The histogram and summary types are difficult to represent in the text format. The following conventions apply:

  • The sample sum for a summary or histogram named x is given as a separate sample named x_sum.
  • The sample count for a summary or histogram named x is given as a separate sample named x_count.
  • Each quantile of a summary named x is given as a separate sample line with the same name x and a label {quantile="y"}.
  • Each bucket count of a histogram named x is given as a separate sample line with the name x_bucket and a label {le="y"} (where y is the upper bound of the bucket).
  • A histogram must have a bucket with {le="+Inf"}. Its value must be identical to the value of x_count.
  • The buckets of a histogram and the quantiles of a summary must appear in increasing numerical order of their label values (for the le or the quantile label, respectively).

See also the example below.

# HELP http_requests_total The total number of HTTP requests.
# TYPE http_requests_total counter
http_requests_total{method="post",code="200"} 1027 1395066363000
http_requests_total{method="post",code="400"}    3 1395066363000

# Escaping in label values:
msdos_file_access_time_seconds{path="C:\\DIR\\FILE.TXT",error="Cannot find file:\n\"FILE.TXT\""} 1.458255915e9

# Minimalistic line:
metric_without_timestamp_and_labels 12.47

# A weird metric from before the epoch:
something_weird{problem="division by zero"} +Inf -3982045

# A histogram, which has a pretty complex representation in the text format:
# HELP http_request_duration_seconds A histogram of the request duration.
# TYPE http_request_duration_seconds histogram
http_request_duration_seconds_bucket{le="0.05"} 24054
http_request_duration_seconds_bucket{le="0.1"} 33444
http_request_duration_seconds_bucket{le="0.2"} 100392
http_request_duration_seconds_bucket{le="0.5"} 129389
http_request_duration_seconds_bucket{le="1"} 133988
http_request_duration_seconds_bucket{le="+Inf"} 144320
http_request_duration_seconds_sum 53423
http_request_duration_seconds_count 144320

# Finally a summary, which has a complex representation, too:
# HELP telemetry_requests_metrics_latency_microseconds A summary of the response latency.
# TYPE telemetry_requests_metrics_latency_microseconds summary
telemetry_requests_metrics_latency_microseconds{quantile="0.01"} 3102
telemetry_requests_metrics_latency_microseconds{quantile="0.05"} 3272
telemetry_requests_metrics_latency_microseconds{quantile="0.5"} 4773
telemetry_requests_metrics_latency_microseconds{quantile="0.9"} 9001
telemetry_requests_metrics_latency_microseconds{quantile="0.99"} 76656
telemetry_requests_metrics_latency_microseconds_sum 1.7560473e+07
telemetry_requests_metrics_latency_microseconds_count 2693

Optional Text Representations

The following three optional text formats are meant for human consumption only and are not understood by Prometheus. Their definition may therefore be somewhat loose. Client libraries may or may not support these formats. Tools should not rely on these formats.

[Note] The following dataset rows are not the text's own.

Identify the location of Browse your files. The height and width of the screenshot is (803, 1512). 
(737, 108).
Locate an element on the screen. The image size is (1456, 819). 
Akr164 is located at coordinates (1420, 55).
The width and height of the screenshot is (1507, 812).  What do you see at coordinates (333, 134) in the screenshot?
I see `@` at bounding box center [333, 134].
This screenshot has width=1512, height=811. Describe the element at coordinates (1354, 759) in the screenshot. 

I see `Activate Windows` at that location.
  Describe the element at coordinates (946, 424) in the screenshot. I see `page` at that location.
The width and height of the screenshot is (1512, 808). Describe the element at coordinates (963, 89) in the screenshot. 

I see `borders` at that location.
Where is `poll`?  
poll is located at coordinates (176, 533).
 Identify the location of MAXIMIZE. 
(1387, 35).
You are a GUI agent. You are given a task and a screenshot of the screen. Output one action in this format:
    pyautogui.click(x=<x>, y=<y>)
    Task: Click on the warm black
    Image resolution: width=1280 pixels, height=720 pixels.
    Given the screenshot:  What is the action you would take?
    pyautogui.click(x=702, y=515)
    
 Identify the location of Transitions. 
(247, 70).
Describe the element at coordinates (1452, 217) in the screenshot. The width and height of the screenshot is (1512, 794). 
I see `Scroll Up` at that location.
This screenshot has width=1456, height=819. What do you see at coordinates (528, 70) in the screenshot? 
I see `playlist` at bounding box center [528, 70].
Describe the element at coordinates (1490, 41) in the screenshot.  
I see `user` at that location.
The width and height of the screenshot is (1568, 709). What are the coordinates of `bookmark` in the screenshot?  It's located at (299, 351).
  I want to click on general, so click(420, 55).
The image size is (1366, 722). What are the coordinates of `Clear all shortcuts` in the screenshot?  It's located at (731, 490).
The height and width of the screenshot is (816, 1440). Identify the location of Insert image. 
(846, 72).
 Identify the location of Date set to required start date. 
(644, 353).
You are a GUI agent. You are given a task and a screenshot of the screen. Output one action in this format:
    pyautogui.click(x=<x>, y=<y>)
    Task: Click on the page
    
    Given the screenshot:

  1. HTML: This format is requested by an HTTP Content-Type header with value of text/html. It is a "pretty" rendering of the metrics to be looked at in a browser. While the generating client is technically completely free in assembling the HTML, consistency between client libraries should be aimed for.
  2. Protocol buffer text format: Identical to the protocol buffer format, but in text form. It consists of the protocol messages concatenated in their text format (also known as "debug strings"), separated by an additional new line character (i.e. there is an empty line between protocol messages). The format is requested as the protocol buffer format, but the encoding in the HTTP Content-Type header set to text.
  3. Protocol buffer compact text format: Identical to (2) but using the compact text format instead of the normal text format. The compact text format puts the whole protocol message on one line. The protocol messages are still separated by new line characters, but no "empty line" is needed for separation. (Simply one protocol message per line.) The format is requested as the protocol buffer format, but the encoding in the HTTP Content-Type header set to compact-text.

Historical versions

For details on historical format versions, see the legacy Client Data Exposition Format document.